#### [WORK TO COMPLETE]
Wherever a line in the records contains the word "Choose", return that line.
DATA SECTION Start Marker
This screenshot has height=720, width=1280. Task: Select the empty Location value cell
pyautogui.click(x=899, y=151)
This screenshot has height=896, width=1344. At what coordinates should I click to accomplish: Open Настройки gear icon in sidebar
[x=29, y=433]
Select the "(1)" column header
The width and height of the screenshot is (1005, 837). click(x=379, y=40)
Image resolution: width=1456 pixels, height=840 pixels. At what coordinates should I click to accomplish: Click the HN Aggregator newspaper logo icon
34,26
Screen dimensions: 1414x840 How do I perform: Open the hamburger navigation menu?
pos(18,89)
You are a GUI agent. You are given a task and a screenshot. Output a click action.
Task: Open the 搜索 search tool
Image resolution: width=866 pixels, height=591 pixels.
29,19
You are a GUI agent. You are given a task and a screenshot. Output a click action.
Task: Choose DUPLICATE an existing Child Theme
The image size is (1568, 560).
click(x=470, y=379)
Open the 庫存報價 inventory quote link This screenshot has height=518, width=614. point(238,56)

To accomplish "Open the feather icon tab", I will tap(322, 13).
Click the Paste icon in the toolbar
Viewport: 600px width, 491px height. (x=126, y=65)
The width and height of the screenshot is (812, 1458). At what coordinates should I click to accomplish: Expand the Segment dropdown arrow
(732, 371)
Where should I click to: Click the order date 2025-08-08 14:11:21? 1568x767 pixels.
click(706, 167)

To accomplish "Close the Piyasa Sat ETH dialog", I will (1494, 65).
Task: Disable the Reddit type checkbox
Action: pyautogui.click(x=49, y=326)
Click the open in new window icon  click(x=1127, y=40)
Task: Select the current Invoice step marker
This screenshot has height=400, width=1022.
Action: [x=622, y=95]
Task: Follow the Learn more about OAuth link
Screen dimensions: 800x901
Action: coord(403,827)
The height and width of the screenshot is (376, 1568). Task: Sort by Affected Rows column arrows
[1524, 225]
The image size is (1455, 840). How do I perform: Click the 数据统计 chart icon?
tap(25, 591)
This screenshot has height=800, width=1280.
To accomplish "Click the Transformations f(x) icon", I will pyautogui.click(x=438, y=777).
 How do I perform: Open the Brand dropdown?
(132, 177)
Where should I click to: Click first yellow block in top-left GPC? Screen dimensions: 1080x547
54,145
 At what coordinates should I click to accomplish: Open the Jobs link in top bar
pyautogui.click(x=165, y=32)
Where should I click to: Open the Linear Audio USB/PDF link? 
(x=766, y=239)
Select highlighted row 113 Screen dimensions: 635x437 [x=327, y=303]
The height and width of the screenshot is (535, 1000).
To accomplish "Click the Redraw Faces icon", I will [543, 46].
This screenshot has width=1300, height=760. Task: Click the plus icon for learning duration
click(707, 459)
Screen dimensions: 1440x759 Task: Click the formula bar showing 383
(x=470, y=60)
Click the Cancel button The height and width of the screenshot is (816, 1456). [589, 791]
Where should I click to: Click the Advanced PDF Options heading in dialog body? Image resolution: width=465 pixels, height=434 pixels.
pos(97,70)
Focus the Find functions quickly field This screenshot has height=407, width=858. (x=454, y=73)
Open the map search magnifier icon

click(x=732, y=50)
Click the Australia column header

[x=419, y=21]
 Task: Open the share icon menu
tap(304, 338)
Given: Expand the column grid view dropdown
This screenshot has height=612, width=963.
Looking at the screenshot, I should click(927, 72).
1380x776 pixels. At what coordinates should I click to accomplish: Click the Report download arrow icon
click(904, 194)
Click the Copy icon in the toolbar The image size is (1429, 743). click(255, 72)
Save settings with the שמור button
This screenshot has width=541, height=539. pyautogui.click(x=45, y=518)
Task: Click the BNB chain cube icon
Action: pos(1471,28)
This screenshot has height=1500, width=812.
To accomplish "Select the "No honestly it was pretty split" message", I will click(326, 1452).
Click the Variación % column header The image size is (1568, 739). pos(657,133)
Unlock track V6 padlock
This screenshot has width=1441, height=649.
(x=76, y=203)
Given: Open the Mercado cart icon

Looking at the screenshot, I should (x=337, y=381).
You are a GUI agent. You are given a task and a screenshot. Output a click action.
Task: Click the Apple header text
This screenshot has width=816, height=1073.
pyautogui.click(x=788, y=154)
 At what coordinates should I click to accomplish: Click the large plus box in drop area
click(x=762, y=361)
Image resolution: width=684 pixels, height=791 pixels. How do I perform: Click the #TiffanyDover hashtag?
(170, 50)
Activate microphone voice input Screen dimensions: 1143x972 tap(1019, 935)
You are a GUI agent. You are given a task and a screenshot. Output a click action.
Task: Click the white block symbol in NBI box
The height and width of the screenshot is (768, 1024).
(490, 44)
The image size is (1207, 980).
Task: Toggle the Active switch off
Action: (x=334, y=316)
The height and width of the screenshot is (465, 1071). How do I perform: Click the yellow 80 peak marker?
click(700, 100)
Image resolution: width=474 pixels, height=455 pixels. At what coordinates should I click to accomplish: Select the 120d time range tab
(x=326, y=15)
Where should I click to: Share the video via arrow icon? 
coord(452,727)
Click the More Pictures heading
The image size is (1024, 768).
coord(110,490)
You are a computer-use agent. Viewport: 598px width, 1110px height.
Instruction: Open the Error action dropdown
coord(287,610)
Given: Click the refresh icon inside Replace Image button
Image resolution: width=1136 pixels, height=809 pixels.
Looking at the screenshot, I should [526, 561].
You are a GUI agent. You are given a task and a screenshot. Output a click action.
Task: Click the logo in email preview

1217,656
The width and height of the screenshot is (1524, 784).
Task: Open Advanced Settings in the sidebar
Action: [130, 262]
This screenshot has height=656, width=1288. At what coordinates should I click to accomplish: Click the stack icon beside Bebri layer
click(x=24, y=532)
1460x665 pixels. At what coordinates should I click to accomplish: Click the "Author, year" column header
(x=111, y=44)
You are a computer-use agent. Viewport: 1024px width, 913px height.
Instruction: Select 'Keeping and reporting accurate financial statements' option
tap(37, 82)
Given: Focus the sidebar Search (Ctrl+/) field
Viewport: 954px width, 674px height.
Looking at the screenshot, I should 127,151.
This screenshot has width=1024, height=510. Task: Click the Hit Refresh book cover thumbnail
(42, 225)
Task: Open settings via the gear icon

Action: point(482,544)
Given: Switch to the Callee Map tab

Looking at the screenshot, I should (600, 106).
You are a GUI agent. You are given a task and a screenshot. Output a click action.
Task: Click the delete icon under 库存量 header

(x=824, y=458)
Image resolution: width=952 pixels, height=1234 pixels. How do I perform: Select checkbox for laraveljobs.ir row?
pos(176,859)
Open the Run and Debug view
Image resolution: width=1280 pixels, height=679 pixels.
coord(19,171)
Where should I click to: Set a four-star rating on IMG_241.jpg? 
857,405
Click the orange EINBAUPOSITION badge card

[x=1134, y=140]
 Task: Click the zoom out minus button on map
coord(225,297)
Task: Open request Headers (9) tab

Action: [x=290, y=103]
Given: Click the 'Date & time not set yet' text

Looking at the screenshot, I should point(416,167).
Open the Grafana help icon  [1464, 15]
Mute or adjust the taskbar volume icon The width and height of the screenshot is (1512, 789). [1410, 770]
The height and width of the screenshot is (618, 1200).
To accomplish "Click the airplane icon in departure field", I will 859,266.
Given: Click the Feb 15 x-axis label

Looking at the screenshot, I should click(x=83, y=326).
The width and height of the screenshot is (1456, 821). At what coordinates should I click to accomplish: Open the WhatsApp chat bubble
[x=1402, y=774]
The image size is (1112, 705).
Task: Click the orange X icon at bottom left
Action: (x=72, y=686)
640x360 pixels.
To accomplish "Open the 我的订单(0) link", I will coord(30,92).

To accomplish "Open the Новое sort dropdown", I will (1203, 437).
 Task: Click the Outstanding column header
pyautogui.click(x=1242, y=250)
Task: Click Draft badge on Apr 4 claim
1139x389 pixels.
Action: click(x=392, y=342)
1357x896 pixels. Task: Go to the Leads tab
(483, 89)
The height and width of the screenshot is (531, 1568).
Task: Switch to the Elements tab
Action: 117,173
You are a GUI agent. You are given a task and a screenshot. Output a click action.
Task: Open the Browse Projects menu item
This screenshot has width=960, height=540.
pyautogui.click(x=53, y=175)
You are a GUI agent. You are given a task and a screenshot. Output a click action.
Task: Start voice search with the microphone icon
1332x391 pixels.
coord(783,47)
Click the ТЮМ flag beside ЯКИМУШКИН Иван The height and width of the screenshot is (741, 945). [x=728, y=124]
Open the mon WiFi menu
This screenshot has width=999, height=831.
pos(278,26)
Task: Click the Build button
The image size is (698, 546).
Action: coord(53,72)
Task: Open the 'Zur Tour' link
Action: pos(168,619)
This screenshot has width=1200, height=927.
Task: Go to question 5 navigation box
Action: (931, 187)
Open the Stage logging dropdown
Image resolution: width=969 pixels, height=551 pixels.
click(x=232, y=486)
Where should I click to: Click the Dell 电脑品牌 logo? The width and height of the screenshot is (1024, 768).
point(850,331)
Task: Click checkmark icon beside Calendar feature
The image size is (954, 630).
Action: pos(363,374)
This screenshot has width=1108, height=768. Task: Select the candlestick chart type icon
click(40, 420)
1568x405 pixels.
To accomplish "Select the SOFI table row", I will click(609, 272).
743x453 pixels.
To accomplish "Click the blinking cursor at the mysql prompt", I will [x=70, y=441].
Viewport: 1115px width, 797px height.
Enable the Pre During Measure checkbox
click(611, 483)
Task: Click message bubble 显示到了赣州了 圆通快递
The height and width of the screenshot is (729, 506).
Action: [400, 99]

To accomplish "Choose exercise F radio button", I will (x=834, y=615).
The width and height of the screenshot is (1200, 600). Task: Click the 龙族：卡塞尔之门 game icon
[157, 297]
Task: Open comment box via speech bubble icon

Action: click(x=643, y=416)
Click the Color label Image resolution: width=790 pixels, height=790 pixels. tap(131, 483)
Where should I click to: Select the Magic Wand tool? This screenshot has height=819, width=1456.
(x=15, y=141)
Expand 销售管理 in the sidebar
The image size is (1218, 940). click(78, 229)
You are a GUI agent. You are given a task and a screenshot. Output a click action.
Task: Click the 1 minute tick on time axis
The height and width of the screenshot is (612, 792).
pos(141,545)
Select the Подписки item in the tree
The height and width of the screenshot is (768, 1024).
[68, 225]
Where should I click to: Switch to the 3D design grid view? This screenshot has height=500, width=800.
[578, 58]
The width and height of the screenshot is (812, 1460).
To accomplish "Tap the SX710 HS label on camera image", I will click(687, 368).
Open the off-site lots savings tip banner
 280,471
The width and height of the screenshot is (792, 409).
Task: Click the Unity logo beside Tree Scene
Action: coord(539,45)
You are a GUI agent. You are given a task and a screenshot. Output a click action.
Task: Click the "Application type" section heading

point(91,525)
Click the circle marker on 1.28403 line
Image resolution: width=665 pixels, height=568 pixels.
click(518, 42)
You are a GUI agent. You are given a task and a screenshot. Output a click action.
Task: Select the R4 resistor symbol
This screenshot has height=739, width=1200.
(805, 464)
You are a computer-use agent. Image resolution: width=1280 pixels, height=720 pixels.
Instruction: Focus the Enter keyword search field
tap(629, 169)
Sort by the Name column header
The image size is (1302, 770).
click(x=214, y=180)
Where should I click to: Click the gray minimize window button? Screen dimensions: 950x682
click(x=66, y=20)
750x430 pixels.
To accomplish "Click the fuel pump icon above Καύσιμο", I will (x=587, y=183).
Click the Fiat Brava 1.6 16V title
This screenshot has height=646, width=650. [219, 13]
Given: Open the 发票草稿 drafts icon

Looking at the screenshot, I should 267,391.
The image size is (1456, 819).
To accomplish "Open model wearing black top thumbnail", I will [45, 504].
DATA SECTION End Marker
#### [EXERCISE SOLUTION]
Task: Choose DUPLICATE an existing Child Theme
To accomplish "Choose exercise F radio button", I will (x=834, y=615).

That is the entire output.